**PROBLEM TO WORK ON**. Only the stretch below from the line holding "Tap the GLEN ROCK location notice" through the line holding "Where should I" should be restated, word for word and with both ends included; pictures stay out.

**RECORDS TO USE**.
========================================================================
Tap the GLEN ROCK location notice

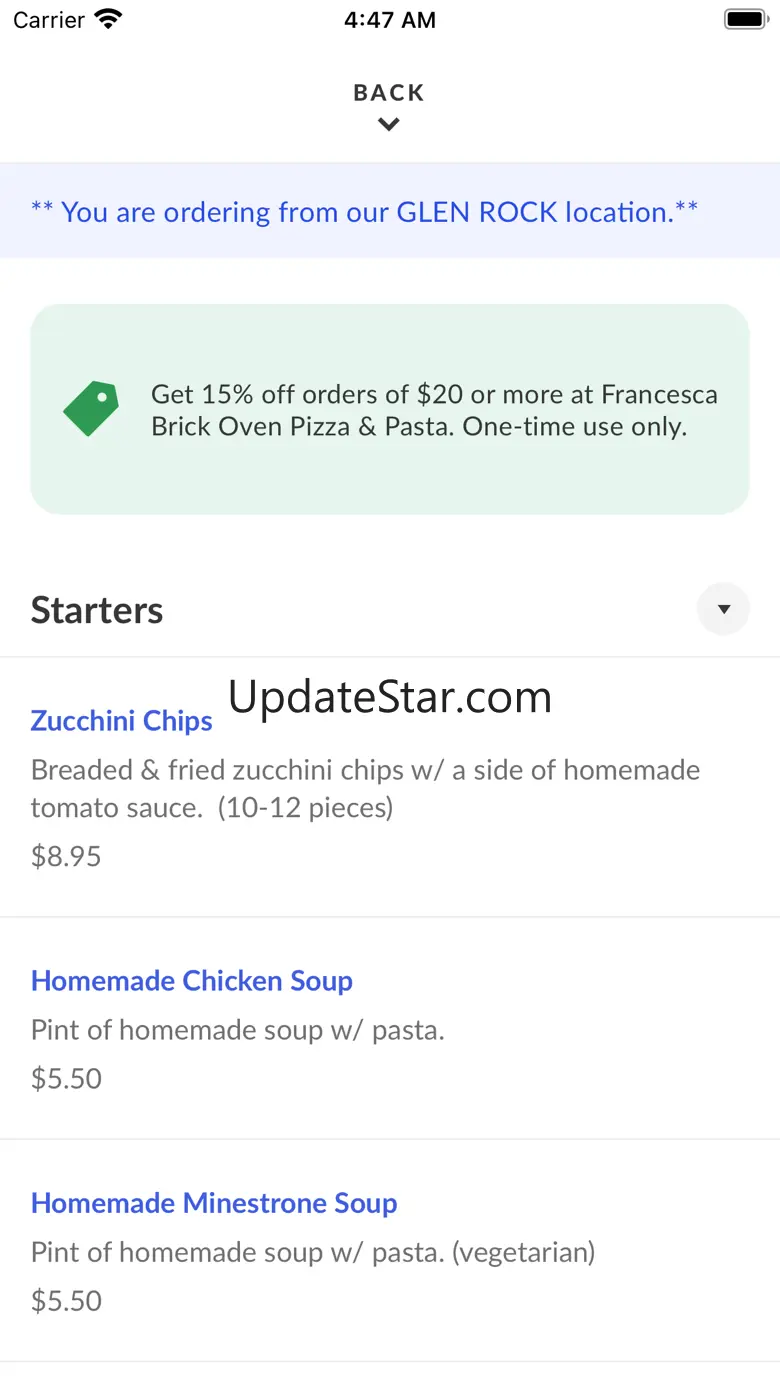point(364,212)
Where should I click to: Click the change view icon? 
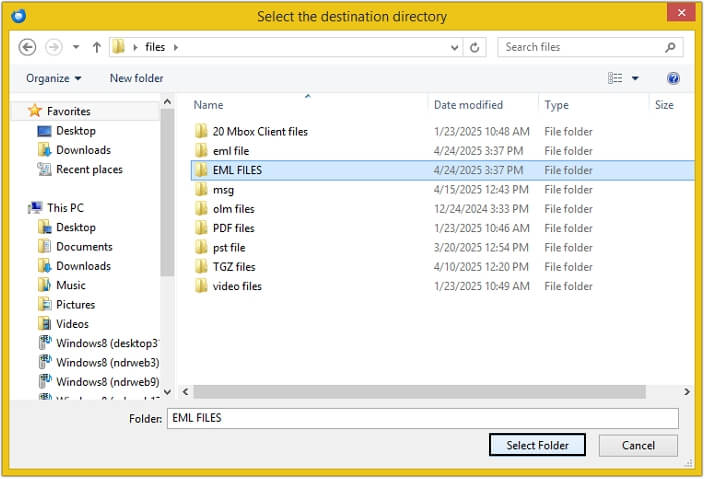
========================================================================
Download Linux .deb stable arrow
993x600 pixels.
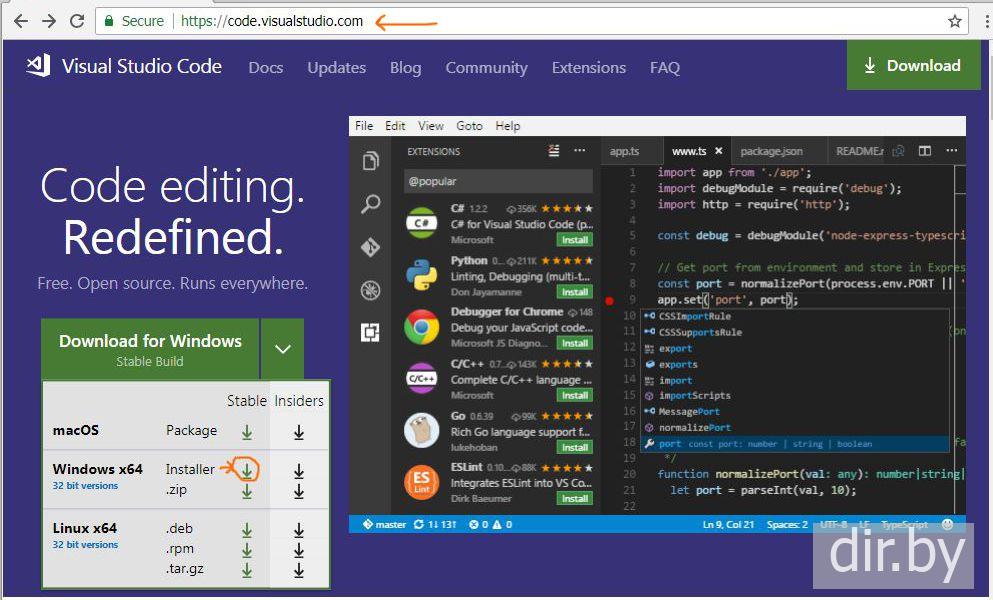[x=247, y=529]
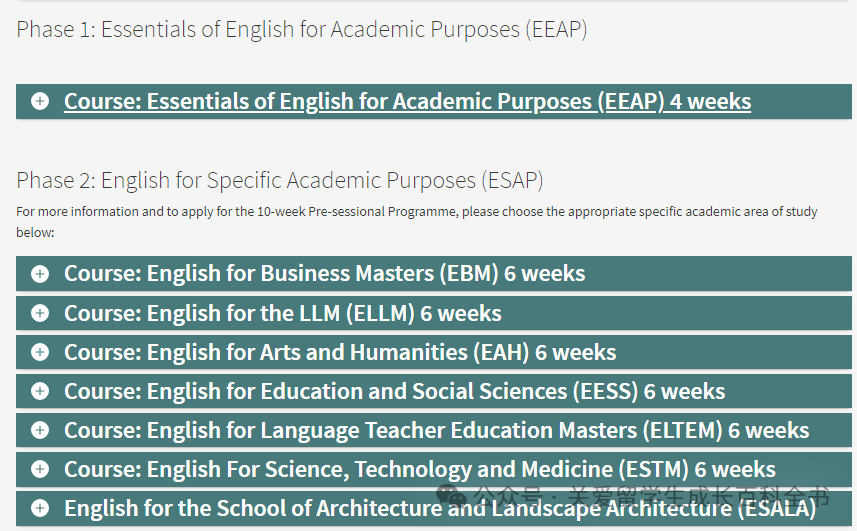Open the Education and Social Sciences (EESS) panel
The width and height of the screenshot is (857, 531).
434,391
========================================================================
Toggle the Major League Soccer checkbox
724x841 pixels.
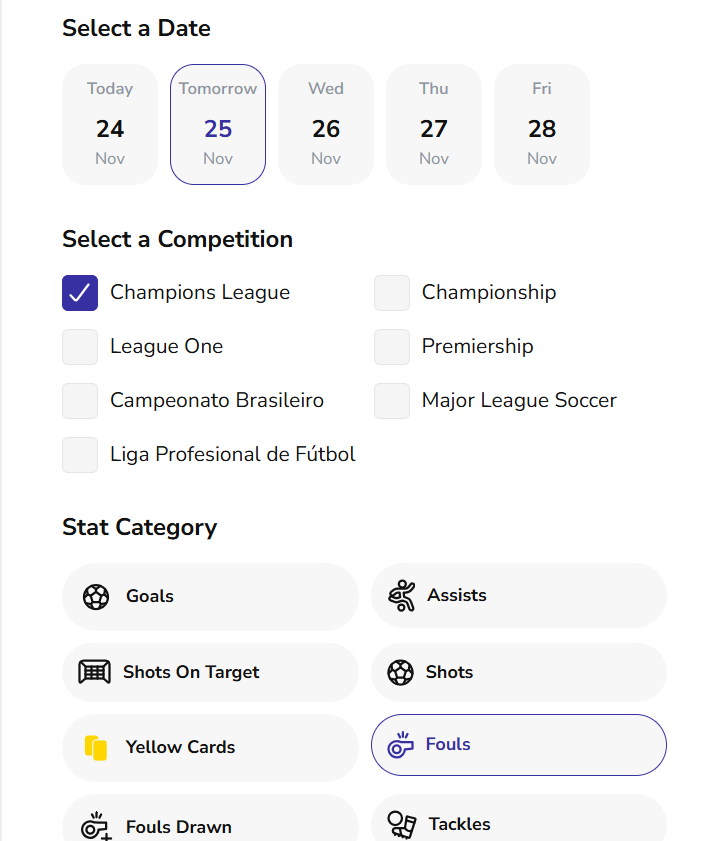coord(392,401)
========================================================================
**RESULT**.
Tap the GLEN ROCK location notice

point(364,212)
Where should I click to: Click the change view icon? 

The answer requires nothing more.